Rationalists that we are, most of us consider flower vases to be containers. Artist Fung Kwok Pan, however, blurs the line between the container and the contained. Fung’s so-called fluid vases represent the process of pouring, and the resulting objects showcase beautiful flows and splashes.

Fluid vases were born out of a desire to “translate actions which are commonly associated with objects into the actual object itself,” Fung says. He begins with a high-speed camera, photographing water being poured into a container. With this footage as his model, he uses animation software to create a “3-D mesh” of this process that can be exported to a computer-aided design program. The software enables him to create a physical blueprint of a single step in the pouring process, and he selects two of the best such blueprints to be turned into physical objects by a 3-D printing company.
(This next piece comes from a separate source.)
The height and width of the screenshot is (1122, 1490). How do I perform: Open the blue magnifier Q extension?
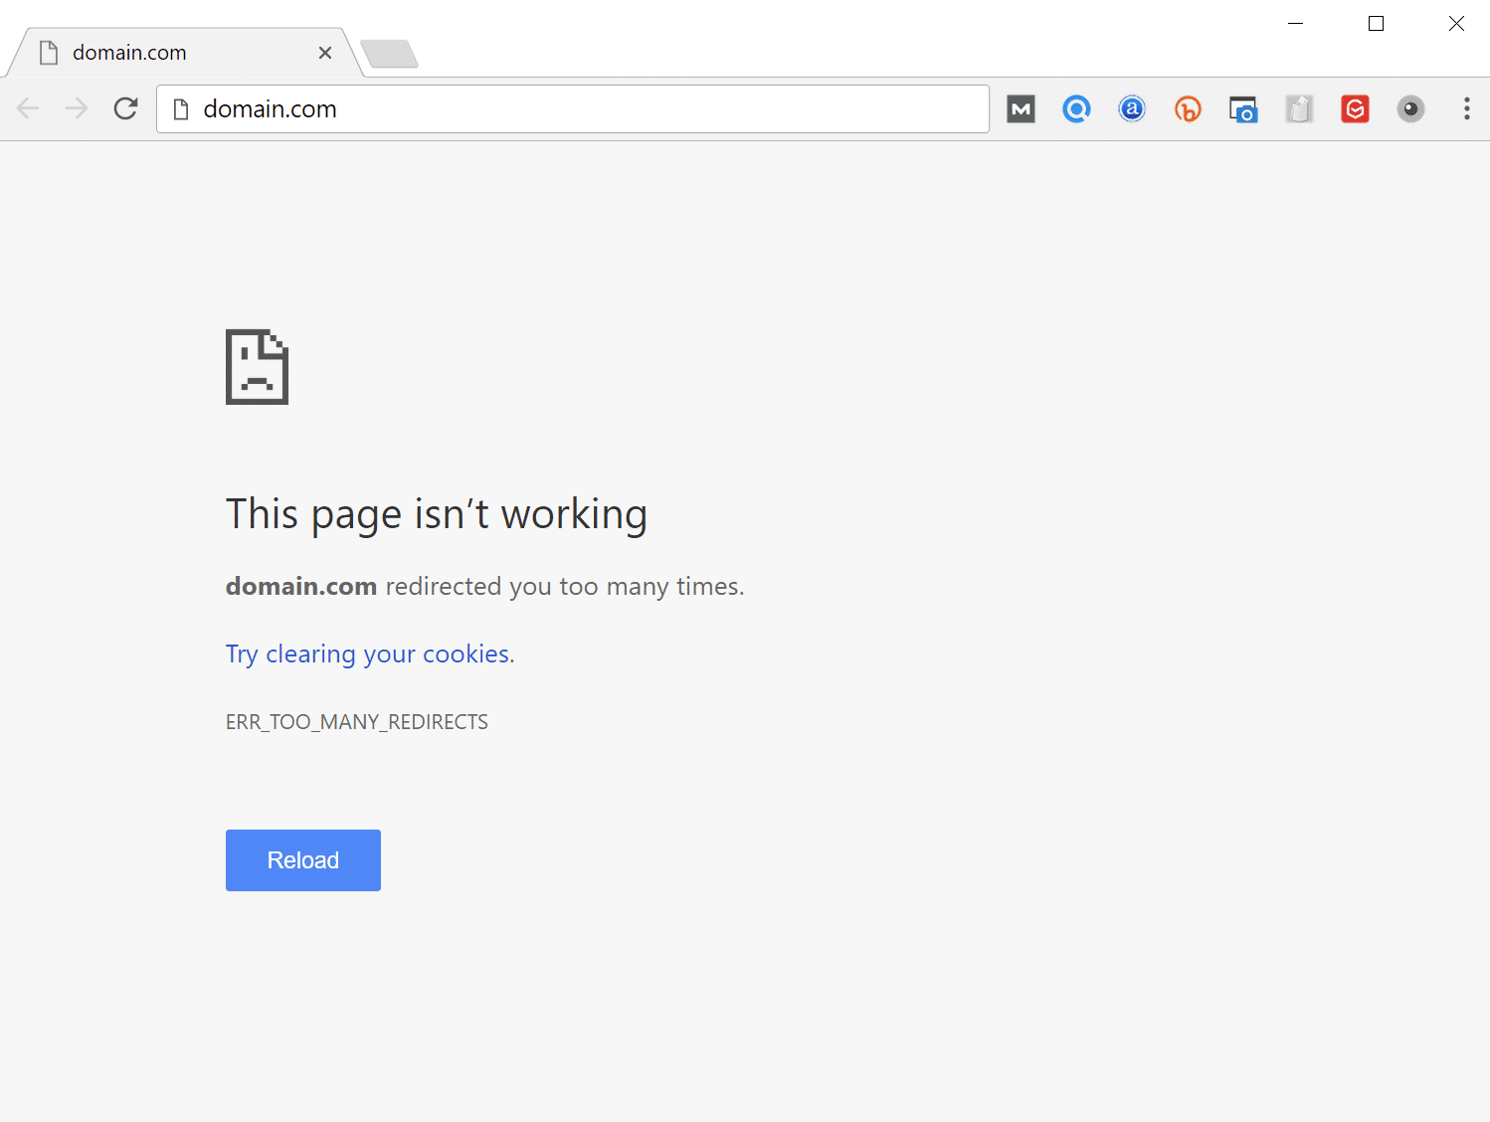click(x=1076, y=109)
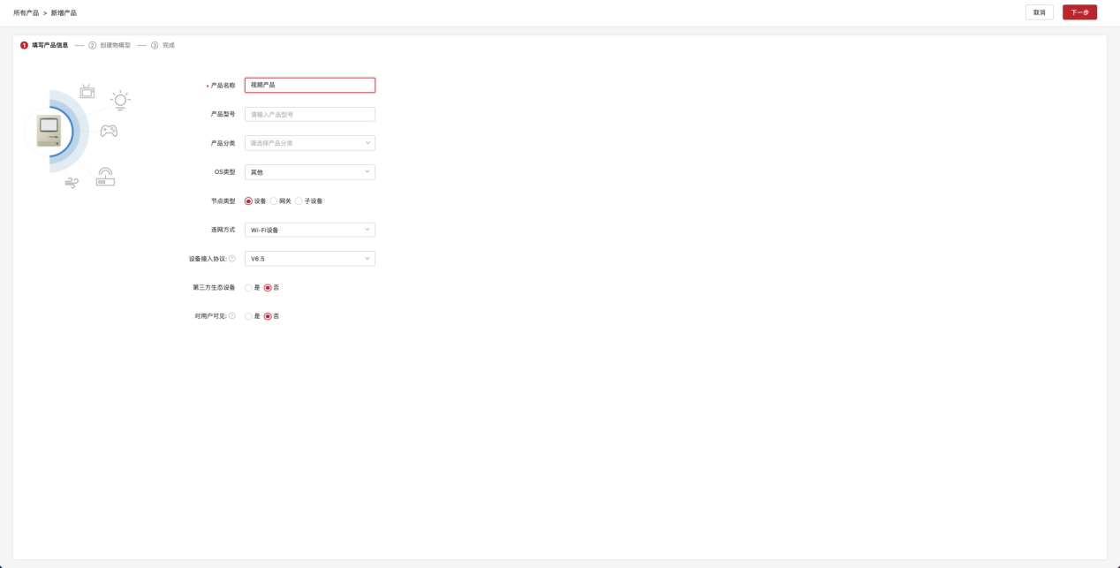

The printing process, known as selective laser sintering, is done one horizontal layer at a time. A fine powder is spread on the production bed, and a moving laser hardens portions of the powered in accordance with the “map” provided by that layer of the 3-D model. Once each layer hardens, the powder is spread over the top so that another layer can be created.

Fung, a Singaporean, plans to post his process on the Web so that customers can design their own vases. “Imprinting the making story on my works” will give the user a greater sense of the object, he says—away from “the retail glitter surrounding our products today.”

Permission required for reprinting, reproducing, or other uses.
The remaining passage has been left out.